- _抜粋_:
┄┄┄┄┄┄┄┄┄┄┄┄┄┄┄┄┄┄┄┄
これは、クリスチャンにとっても、とても示唆に富む言葉ではないでしょうか。

知識は“入り口”にすぎない

信仰を持ったばかりの頃、熱心に神学書を読みました。教理を理解すれば、もっと神に近づけるような気がしたのです。

でも、あるときふと気づいたのです。

どれほど知識が増えても、心の深いところで神を感じることが、なかなかできないと。

知識は必要です。しかし、それはあくまでも“道しるべ”。目的地に着くには、自分の足で歩くことが必要です。

禅問答は「考える」ためではなく「気づく」ためにある

禅の世界には、「公案(こうあん)」と呼ばれる問いがあります。

「父母未生以前の本来の面目(ほんらいのめんもく)とは何か?」
「手を打たずに、どんな音が鳴るか?」――

どれも、論理で解けるものではありません。

頭で答えを出そうとすればするほど、遠ざかってしまうような問いばかりです。

なぜなら、これは“悟り”のための問いではなく、“悟りに出会う自分”を整えるための問いだから。

つまり、「考える」ことから「感じる」ことへと軸を移すための訓練なのです。
┄┄┄┄┄┄┄┄┄┄┄┄┄┄┄┄┄┄┄┄
- _演習資料_:
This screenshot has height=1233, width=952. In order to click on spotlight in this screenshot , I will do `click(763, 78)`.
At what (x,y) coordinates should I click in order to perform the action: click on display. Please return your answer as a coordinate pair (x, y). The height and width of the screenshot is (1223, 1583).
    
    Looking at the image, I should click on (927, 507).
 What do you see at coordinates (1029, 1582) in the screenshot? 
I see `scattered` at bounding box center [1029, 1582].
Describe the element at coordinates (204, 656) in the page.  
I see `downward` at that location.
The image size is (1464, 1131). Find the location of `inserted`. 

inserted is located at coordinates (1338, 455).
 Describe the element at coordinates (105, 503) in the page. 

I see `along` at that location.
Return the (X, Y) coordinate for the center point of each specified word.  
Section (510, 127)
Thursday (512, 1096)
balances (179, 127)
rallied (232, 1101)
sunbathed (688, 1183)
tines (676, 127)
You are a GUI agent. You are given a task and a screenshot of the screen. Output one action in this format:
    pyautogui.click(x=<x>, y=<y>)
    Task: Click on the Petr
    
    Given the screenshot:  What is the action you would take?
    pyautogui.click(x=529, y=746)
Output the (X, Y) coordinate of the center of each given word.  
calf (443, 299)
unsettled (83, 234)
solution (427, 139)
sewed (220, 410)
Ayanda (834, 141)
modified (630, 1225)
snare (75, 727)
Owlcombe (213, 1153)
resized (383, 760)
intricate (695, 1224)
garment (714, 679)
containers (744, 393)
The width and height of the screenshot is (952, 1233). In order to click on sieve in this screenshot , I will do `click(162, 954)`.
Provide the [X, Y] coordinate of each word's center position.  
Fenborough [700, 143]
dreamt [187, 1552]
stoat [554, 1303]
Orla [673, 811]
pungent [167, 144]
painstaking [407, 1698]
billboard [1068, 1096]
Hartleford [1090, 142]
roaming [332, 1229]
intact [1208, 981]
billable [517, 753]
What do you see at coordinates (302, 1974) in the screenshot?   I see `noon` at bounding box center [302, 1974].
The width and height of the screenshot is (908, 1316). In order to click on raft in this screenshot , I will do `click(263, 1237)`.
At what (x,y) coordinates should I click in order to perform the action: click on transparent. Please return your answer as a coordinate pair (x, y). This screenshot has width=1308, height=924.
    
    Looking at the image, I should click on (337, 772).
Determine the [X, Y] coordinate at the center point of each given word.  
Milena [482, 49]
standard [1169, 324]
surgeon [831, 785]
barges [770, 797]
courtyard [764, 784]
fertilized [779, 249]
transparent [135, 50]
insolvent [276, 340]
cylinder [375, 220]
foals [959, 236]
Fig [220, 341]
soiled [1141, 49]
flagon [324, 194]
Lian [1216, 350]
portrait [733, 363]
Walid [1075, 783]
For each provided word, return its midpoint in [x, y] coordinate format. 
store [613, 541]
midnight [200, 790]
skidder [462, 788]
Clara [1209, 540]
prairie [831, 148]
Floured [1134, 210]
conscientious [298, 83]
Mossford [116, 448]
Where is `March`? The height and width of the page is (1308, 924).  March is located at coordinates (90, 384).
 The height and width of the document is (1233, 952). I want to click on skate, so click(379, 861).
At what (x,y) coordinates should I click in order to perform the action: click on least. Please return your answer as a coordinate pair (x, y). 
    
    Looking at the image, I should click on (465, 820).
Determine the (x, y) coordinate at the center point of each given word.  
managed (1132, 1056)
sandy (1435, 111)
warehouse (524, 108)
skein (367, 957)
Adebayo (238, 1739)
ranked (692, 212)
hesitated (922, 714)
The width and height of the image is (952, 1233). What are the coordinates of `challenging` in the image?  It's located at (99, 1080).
┄┄┄┄┄┄┄┄┄┄┄┄┄┄┄┄┄┄┄┄
- _指示 1_: 記録のうち、「Mossford [116, 448]」を含む行から「The height and width of the document」を含む行までを、一字も変えずに書き出す。
- _指示 2_: 禅問答と信仰についての文章を、最後の文の後から書き継ぐ。

- _最終結果 1_:
Mossford [116, 448]
Where is `March`? The height and width of the page is (1308, 924).  March is located at coordinates (90, 384).
 The height and width of the document is (1233, 952). I want to click on skate, so click(379, 861).

- _最終結果 2_:
イエスも“見る者”を求めた

イエスがしばしば語られた言葉に、こうあります。

「耳のある者は聞くがよい」(マタイ11:15)

これは、頭で理解するというよりも、霊で受け取るようにという呼びかけではないでしょうか。また、ペテロの告白の場面も印象的です。

「あなたこそ、生ける神の子キリストです」(マタイ16:16)と答えたとき、イエスはこう言われました。

「あなたにこの事をあらわしたのは、血肉ではなく、天にいますわたしの父である。」(マタイ16:17)

つまり、本当の“気づき”や“悟り”は、神から与えられるものなのです。私たちの知識や努力だけで、そこに至ることはできません。

理解ではなく、応答が信仰をつくる

神を理解しようとすることは大切ですが、神はしばしば、理解を超えたかたちで私たちに近づかれます。

それに対して私たちにできるのは、“分析”ではなく“応答”です。

祈り、黙想し、み言を静かに読みながら、神が語ってくださることに、そのまま「はい」と応える。

まさにそれが、「知ろうとするな。ただ見よ」という禅の教えと重なる、信仰の姿勢なのかもしれません。

結び:神を“見た”とき、人は変わる

モーセが燃える柴の中で神と出会ったとき、彼は神の名を問います。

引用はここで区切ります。